▸ **Task objective**: For the entries below, repeat exactly each line starting with the one that contains "服务条款 [button] (164, 2437)" and going on through the one that contains "About Tencent [button] (99, 2437)", and no others.

Entries taken from a collection
::::
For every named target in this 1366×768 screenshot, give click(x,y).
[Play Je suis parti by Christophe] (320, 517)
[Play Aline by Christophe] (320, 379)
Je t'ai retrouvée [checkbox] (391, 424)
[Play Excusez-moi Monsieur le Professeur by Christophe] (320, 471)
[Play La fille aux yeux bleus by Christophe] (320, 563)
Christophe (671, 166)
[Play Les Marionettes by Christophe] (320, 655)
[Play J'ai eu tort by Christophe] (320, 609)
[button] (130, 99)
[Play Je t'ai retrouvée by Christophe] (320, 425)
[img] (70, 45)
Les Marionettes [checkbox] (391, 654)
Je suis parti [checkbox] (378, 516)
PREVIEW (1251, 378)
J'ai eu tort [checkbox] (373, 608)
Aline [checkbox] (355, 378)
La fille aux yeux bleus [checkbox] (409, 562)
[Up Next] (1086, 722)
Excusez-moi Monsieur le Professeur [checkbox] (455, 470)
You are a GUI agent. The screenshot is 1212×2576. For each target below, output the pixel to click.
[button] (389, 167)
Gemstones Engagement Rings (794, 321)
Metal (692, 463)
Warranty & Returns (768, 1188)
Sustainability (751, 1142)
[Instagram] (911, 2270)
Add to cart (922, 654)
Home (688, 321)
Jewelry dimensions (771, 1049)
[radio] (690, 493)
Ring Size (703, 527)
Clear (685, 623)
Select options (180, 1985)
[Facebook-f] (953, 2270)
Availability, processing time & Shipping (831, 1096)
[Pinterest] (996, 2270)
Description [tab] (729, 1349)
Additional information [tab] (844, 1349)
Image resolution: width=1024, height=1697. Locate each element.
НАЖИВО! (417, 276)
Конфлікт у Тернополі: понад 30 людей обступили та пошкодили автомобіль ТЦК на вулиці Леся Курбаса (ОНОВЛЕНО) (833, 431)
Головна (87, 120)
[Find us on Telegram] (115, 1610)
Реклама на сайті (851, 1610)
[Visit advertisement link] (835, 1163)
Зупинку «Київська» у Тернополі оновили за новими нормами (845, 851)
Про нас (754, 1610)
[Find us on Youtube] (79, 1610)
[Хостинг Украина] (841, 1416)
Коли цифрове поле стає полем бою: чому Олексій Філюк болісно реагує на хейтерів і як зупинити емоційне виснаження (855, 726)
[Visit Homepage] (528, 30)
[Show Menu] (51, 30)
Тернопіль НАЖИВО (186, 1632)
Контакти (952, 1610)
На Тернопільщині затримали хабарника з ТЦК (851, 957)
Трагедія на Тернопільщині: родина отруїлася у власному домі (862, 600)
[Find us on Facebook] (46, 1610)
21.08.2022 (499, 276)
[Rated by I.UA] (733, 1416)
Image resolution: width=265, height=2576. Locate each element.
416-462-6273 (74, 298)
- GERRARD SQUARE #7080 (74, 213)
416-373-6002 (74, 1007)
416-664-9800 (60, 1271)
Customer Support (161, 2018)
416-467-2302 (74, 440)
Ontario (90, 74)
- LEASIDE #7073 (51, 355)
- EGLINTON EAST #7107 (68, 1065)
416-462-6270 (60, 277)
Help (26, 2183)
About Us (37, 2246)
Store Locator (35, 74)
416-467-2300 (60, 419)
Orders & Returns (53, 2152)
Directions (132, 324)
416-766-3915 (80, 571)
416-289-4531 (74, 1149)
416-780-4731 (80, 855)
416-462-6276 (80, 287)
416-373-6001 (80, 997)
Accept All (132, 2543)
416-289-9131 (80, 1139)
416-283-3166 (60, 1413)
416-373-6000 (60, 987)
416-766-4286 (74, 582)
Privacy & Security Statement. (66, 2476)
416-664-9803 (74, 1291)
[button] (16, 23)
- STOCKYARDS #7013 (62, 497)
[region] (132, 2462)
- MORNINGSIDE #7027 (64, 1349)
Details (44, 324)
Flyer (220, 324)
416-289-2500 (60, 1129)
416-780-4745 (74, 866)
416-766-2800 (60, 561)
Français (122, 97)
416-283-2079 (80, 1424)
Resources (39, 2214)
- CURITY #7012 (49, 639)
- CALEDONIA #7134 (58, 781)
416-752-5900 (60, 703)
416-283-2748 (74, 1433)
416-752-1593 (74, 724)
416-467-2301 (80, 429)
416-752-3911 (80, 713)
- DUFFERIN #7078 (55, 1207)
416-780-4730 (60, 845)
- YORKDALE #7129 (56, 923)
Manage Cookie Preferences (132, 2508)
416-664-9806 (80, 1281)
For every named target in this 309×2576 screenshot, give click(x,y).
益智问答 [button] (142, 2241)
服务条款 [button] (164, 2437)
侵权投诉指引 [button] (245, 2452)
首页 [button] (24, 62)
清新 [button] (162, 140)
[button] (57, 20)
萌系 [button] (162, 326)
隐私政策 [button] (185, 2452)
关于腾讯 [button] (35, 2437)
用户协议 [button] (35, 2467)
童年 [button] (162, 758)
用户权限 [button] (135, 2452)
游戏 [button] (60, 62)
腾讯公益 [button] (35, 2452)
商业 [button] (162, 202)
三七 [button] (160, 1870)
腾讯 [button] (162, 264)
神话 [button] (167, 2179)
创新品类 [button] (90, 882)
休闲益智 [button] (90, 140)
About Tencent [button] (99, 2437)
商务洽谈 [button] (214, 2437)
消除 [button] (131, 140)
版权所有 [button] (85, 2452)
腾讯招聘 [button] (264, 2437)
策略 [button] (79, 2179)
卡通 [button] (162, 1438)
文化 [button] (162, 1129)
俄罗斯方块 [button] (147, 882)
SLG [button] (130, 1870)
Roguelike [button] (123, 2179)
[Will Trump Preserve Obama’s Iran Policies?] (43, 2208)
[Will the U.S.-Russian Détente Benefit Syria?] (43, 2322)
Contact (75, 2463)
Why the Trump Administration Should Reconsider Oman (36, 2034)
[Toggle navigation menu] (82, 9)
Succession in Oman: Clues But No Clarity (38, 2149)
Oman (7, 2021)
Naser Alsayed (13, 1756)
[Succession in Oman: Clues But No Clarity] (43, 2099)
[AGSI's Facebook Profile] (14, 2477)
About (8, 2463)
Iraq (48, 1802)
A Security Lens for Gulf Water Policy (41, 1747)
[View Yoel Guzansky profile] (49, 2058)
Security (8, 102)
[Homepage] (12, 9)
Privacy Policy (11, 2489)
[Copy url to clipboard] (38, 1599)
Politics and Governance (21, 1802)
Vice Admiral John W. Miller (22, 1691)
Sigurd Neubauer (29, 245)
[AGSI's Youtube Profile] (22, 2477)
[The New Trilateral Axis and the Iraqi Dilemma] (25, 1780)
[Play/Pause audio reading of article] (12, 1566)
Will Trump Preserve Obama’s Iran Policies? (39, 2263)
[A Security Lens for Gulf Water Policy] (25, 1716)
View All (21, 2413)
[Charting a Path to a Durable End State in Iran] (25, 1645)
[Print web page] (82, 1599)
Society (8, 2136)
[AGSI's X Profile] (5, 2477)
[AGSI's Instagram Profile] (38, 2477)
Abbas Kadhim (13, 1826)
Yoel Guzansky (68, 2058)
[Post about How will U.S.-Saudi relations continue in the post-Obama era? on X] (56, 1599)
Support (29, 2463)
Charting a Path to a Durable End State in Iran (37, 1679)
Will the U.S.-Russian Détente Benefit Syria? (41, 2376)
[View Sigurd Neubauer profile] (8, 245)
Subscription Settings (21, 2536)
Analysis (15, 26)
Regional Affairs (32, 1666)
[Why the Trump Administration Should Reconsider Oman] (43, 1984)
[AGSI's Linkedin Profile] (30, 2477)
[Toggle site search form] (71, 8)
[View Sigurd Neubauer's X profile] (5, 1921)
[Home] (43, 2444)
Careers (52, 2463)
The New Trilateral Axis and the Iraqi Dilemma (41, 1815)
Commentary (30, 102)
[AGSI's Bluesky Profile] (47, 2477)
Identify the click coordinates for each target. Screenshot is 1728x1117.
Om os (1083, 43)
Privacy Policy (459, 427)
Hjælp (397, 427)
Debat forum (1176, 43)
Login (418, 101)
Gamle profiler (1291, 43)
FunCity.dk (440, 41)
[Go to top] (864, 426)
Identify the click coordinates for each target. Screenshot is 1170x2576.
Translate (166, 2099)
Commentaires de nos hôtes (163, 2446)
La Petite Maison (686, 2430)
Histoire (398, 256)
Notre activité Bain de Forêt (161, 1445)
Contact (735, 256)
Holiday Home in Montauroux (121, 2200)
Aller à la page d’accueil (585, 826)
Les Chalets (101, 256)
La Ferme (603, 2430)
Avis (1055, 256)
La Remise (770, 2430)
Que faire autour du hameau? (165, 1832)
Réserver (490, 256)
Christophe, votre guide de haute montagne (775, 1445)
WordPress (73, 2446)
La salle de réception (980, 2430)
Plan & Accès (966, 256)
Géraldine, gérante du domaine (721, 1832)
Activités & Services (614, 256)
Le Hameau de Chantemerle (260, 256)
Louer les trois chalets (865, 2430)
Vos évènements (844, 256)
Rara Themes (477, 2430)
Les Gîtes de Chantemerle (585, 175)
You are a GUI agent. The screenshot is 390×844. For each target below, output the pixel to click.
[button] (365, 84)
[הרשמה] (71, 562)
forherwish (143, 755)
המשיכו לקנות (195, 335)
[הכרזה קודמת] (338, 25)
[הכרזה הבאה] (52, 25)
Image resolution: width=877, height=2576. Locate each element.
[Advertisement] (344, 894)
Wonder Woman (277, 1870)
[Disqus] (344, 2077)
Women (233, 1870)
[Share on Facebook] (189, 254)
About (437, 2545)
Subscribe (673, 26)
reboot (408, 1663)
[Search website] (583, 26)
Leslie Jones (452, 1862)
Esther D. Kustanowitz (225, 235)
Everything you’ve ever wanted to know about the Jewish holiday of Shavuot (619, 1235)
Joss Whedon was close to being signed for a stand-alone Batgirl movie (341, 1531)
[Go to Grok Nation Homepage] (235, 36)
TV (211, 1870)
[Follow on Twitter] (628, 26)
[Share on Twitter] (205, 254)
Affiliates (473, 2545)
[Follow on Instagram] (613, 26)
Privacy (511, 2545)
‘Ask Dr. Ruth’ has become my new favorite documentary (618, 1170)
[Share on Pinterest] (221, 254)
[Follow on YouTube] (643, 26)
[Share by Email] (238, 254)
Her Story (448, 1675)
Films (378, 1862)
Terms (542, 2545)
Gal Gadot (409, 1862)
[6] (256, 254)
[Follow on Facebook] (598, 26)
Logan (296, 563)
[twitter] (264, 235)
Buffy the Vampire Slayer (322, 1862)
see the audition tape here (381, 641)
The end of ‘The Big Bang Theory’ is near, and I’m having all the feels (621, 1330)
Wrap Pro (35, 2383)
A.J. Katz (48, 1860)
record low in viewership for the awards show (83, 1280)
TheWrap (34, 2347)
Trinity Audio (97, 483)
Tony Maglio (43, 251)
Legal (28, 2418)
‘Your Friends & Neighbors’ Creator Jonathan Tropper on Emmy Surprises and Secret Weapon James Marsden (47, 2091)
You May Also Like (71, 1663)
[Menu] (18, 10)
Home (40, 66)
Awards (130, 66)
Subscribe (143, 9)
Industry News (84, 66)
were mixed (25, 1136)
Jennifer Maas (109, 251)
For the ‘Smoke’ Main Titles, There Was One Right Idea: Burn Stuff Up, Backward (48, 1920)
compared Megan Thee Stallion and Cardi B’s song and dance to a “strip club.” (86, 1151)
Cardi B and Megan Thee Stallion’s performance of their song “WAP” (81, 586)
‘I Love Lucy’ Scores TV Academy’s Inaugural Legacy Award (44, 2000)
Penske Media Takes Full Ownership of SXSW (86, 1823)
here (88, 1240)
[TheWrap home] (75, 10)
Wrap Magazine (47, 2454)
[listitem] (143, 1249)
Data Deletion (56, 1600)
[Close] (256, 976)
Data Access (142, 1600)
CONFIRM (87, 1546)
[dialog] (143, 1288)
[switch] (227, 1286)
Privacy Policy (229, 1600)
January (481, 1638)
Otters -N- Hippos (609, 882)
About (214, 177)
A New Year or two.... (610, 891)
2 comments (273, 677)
::::
▸ **Completed task**:
服务条款 [button] (164, 2437)
侵权投诉指引 [button] (245, 2452)
首页 [button] (24, 62)
清新 [button] (162, 140)
[button] (57, 20)
萌系 [button] (162, 326)
隐私政策 [button] (185, 2452)
关于腾讯 [button] (35, 2437)
用户协议 [button] (35, 2467)
童年 [button] (162, 758)
用户权限 [button] (135, 2452)
游戏 [button] (60, 62)
腾讯公益 [button] (35, 2452)
商业 [button] (162, 202)
三七 [button] (160, 1870)
腾讯 [button] (162, 264)
神话 [button] (167, 2179)
创新品类 [button] (90, 882)
休闲益智 [button] (90, 140)
About Tencent [button] (99, 2437)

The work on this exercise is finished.